One of the donkey races at Top Hill, St Catherine, literally had thrills and spills yesterday. Henry Miller's mount, Razor, and its competitor Black Rat, clearly were not in the mood to have anyone on their backs as they flicked their front legs in the air sending their riders to the ground.
As members of the crowd laughed hysterically, Miller plastered a smile on his face as he tried to get the animal under control. Miller was not to be defeated though, as with blood running down his elbow, he leapt back on to his animal and guided it to the finish line.
According to the Kellits farmer, this is the first time that his donkey has been mischievous.
"Mi foot hitch in a the rope still. A mi regular donkey whe mi use inna race so this is unlike him. Mi chip up me hand still but a simple thing that. All me need to do is dash little rum on it and mi good again," he said
The sugar cane farmer said he looks towards participating each year and even has a competition of his own in Clarendon.
"I work really hard to take care of my family so this a my likkle enjoyment," he said.
Donkey with stamina
He told THE WEEKEND STAR that he and his donkey began preparation more than a month ago for the Top Hill races.
"A bare Dragon, honey, Sinkle Bible and oats him eat from last month so him can have stamina. From last month, mi just have him in a pen a relax so him can get rest," Miller said.

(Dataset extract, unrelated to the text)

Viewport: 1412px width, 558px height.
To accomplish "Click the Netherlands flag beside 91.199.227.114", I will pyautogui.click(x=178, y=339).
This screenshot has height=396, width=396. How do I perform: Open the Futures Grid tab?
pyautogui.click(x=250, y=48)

When asked why there were no female donkeys in the competition, a laughing Miller said the male donkeys get distracted easily.

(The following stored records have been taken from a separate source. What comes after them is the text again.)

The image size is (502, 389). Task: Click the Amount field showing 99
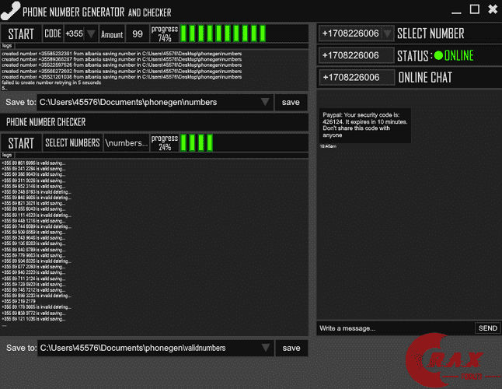(138, 33)

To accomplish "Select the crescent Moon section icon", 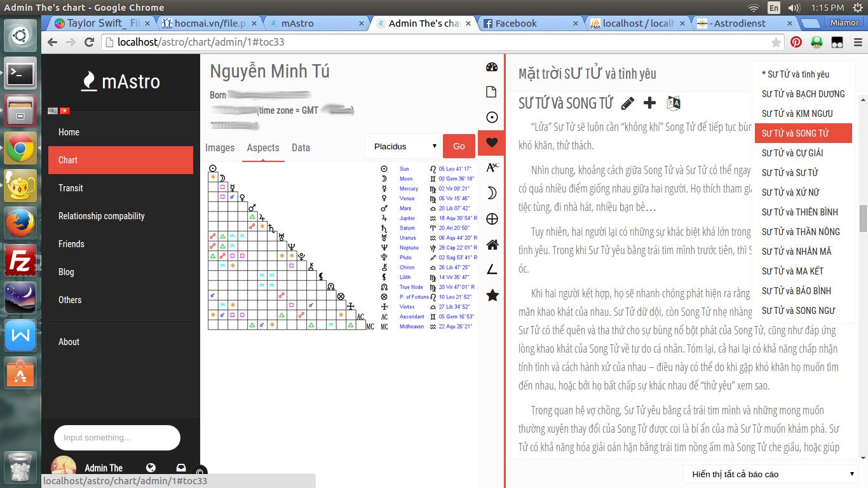I will (x=491, y=194).
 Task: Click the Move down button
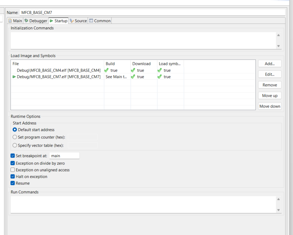[x=270, y=106]
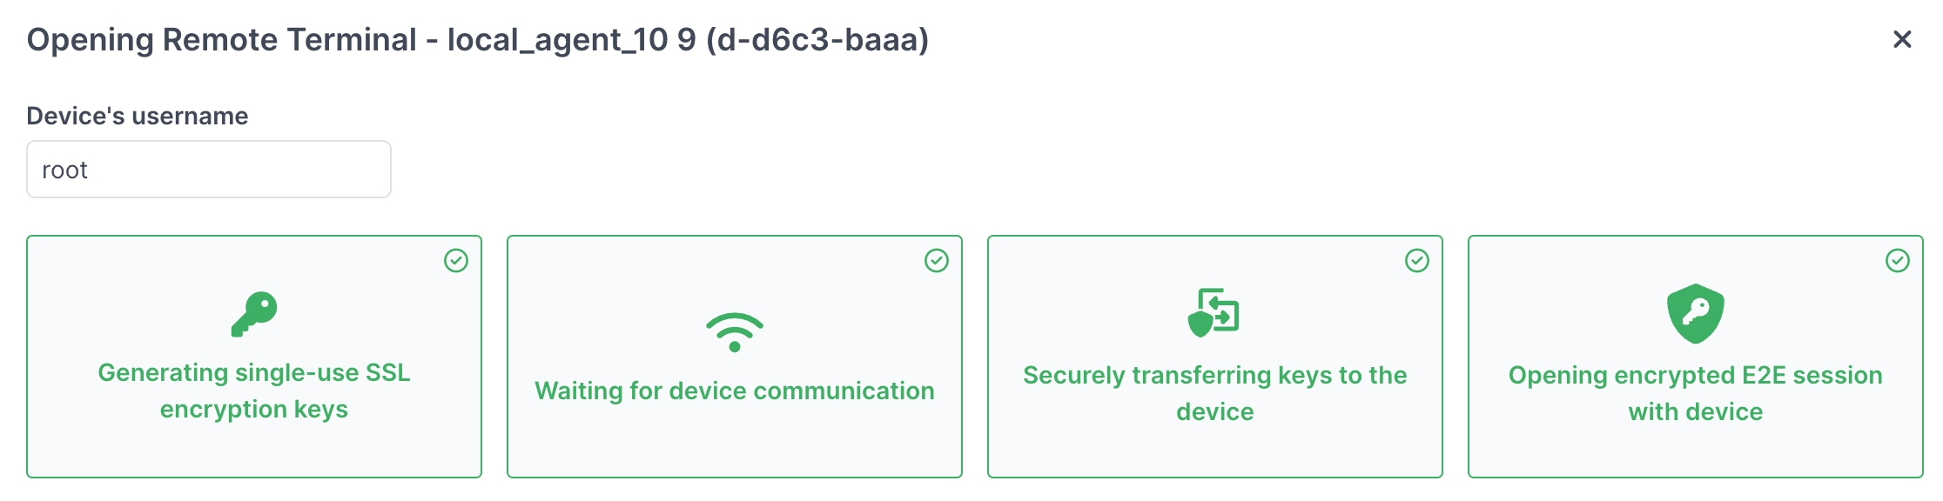Click the 'Generating single-use SSL encryption keys' text
Image resolution: width=1943 pixels, height=501 pixels.
pyautogui.click(x=254, y=391)
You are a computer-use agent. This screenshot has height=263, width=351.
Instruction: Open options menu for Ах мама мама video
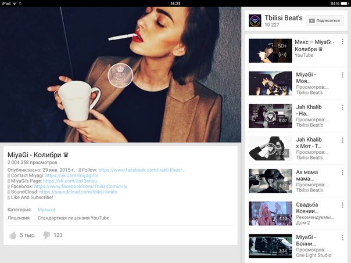343,172
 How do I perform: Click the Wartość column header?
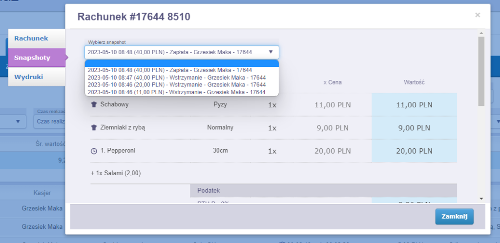tap(414, 82)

"The man donkey dem come in like some man who tun fool when them see woman dem. Anyhow, we never carry no woman donkey yah so, the male dem nah go run. Them a go start do bare things to impress the woman ass dem. Dem a go start let out dem 'privates' so dem can impress dem."
Yesterday marked the 25th anniversary of the donkey race which brings scores of persons to the rural community that sits on the Clarendon and St Catherine border.

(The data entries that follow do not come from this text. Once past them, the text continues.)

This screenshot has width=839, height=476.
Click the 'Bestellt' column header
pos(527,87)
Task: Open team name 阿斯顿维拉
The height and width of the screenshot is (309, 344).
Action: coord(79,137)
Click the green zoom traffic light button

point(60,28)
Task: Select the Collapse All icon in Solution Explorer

According to event organiser Melton Edwards, in addition to the races, the event is about delivering a spectacle to onlookers.
"This event keeps the community together as well as it benefits the place economically. This is an event that vendors and any little hustler look towards, but, most importantly, donkey race adds light and energy to the Emancipation spirit," he said.
In addition to the races, there were other attractions such as a bounceabout for the children, and dominoes and bingo competitions for interested adults.
For others it was all about drinking a beer and skanking to the music that blared from the speaker boxes.
While admitting that this year's turnout was not as large as previous ones, Miller said it continues to attract a string of tourists and visitors from sections of the island.
"In 2012, it was our biggest staging but this is becoming a tourist attraction because a lot of persons who migrate bring back a friend or just fly down for it," Edwards said.